### [Document text]
★ ★ ★
I may not be entirely clear as to exactly what spamcop does and how effective it is. From what I can tell it tries to determine where the email originates from, then determines what the complaints dept. email is and sends a report.

Is there more to it than that because I don't think that's going to have much of an impact based on where it appears the reports are being sent in the case of the emails I'm getting from one fellow in particular.

I received an email today allegedly from PayPal (I called and it's not from them) addressed to the email address of mine that the spammer is sending my email to. (I've unsubscribed, found alternate emails of his and sent polite letters and even left messages on his cell phone as I found the number and at a place he works).

The email subject line: Auto Response - Reply PayPal Email (KMM83576559V19825L0KM) :ppNA

The email content:

Hello John Wade,

We want to help you but we're not able to respond directly to emails

sent to this address.

If you have a question about your account, please contact us through our

website. Here's how:

1. Go to the PayPal website and log in to your account.
★ ★ ★
### [Objective 1]
Repeat the records line for line, leaving out the pictures.
The text and the records are unrelated to each other.

[Stored items]
★ ★ ★
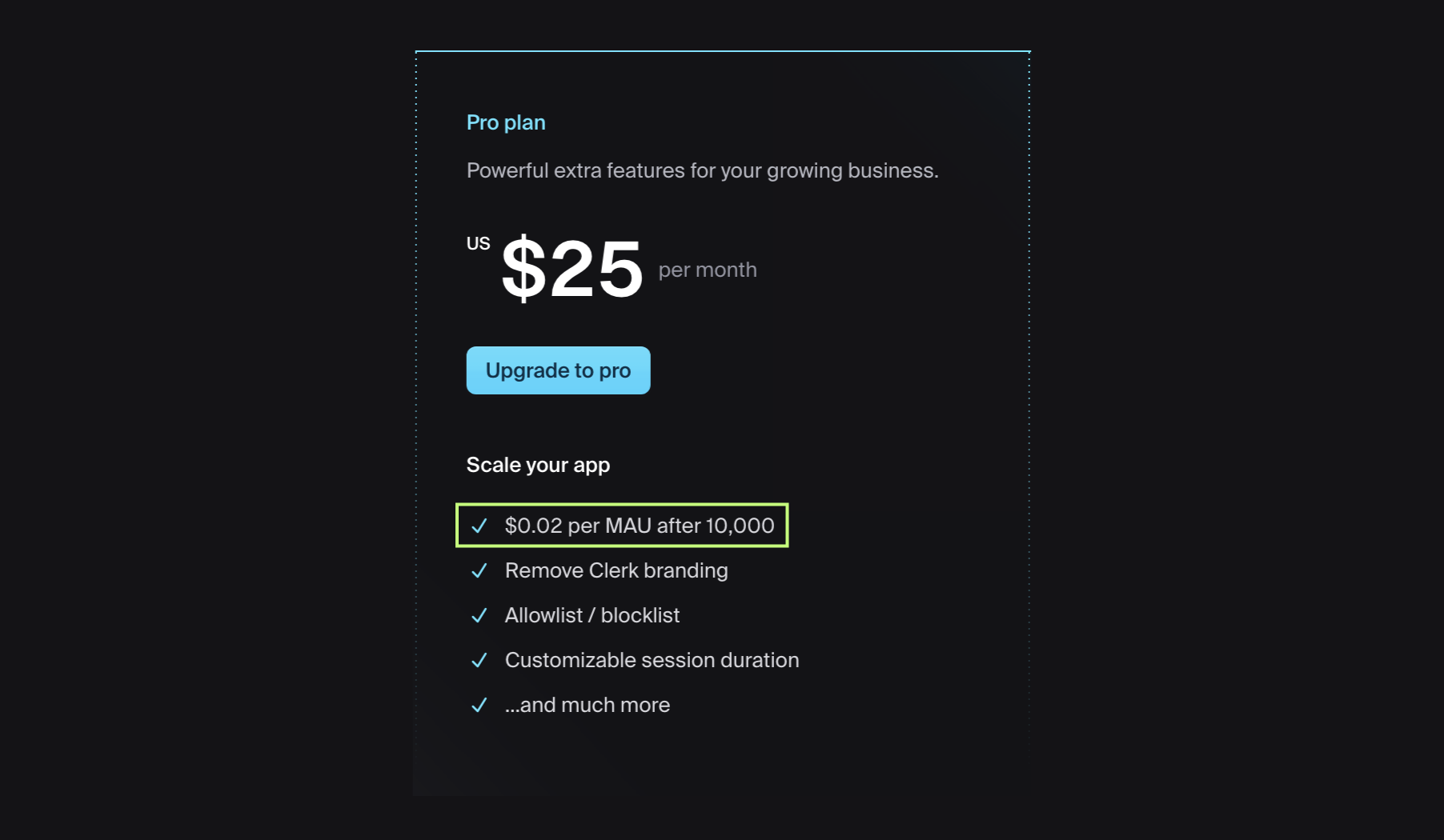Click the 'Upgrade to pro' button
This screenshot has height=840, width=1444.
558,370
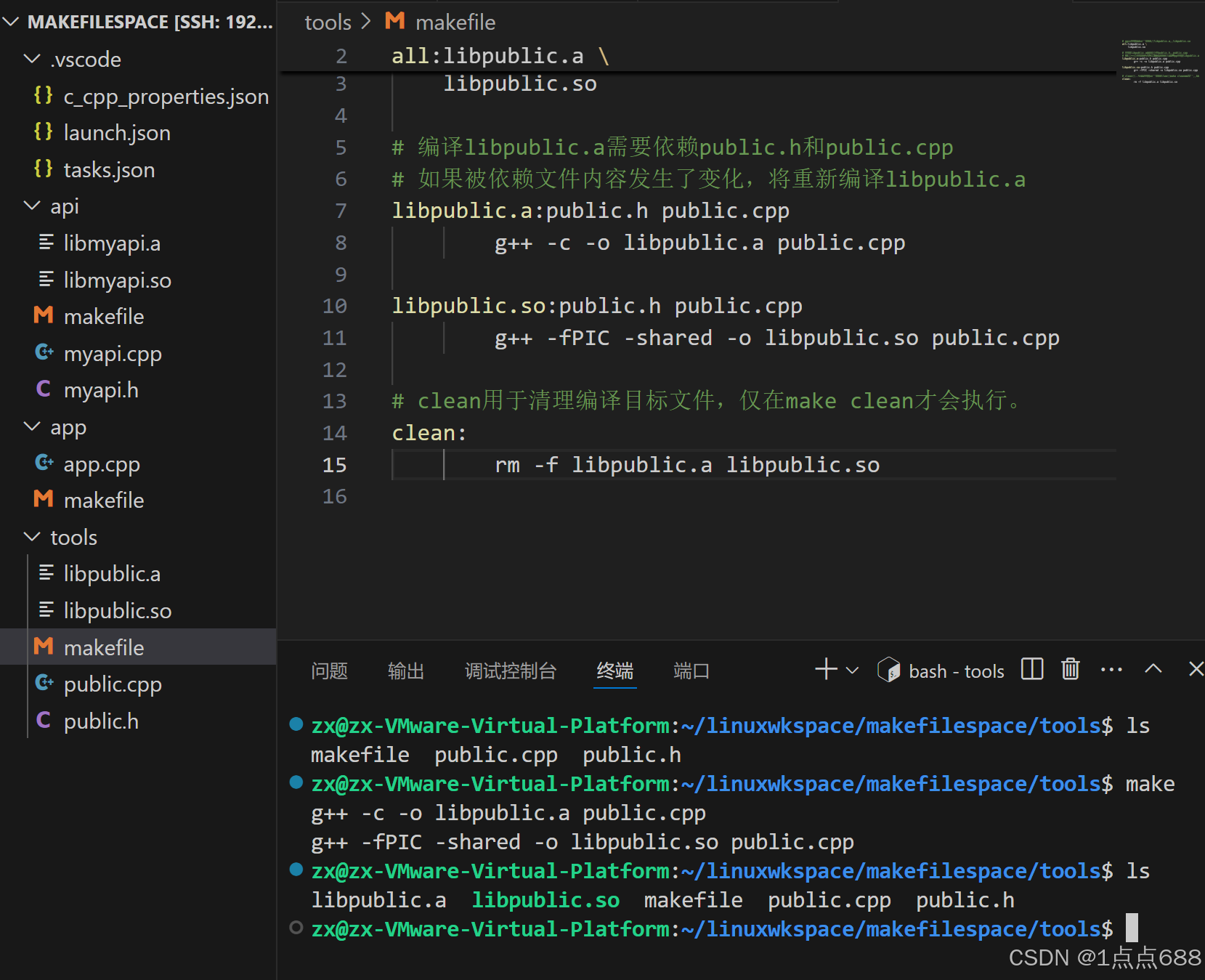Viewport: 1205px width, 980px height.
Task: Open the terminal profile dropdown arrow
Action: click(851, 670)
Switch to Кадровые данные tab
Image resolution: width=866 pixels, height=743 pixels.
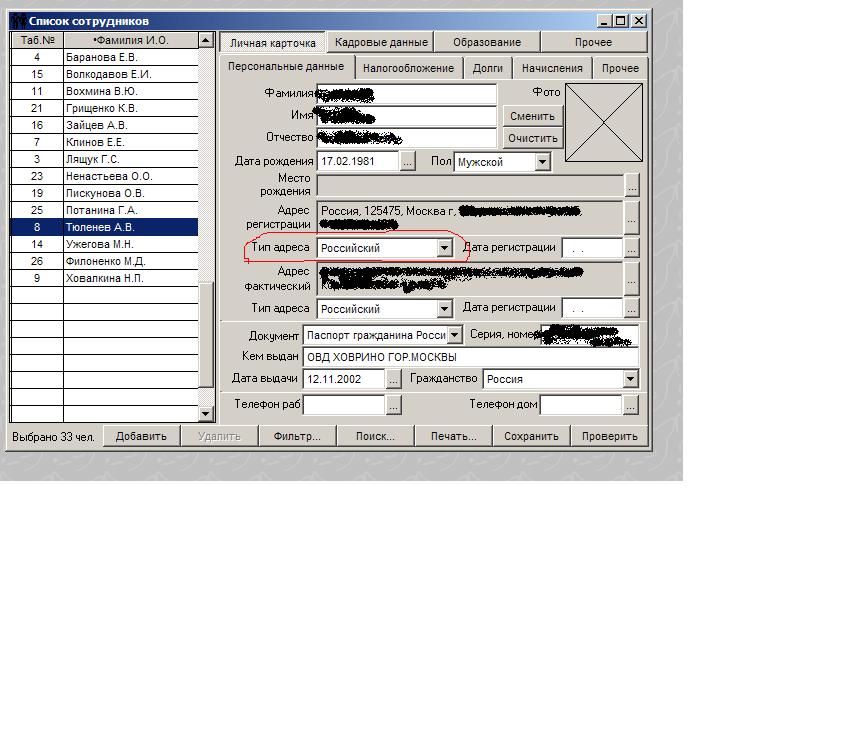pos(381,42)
★ ★ ★
### [Objective 2]
Reproduce the passage of the post about spamcop between "Is there more" and "to this address.", inclusive.

### [Task result 1]
Click the 'Upgrade to pro' button
This screenshot has height=840, width=1444.
558,370
Viewport: 1205px width, 980px height.
Task: Open the terminal profile dropdown arrow
Action: click(851, 670)
Switch to Кадровые данные tab
Image resolution: width=866 pixels, height=743 pixels.
pos(381,42)

### [Task result 2]
Is there more to it than that because I don't think that's going to have much of an impact based on where it appears the reports are being sent in the case of the emails I'm getting from one fellow in particular.

I received an email today allegedly from PayPal (I called and it's not from them) addressed to the email address of mine that the spammer is sending my email to. (I've unsubscribed, found alternate emails of his and sent polite letters and even left messages on his cell phone as I found the number and at a place he works).

The email subject line: Auto Response - Reply PayPal Email (KMM83576559V19825L0KM) :ppNA

The email content:

Hello John Wade,

We want to help you but we're not able to respond directly to emails

sent to this address.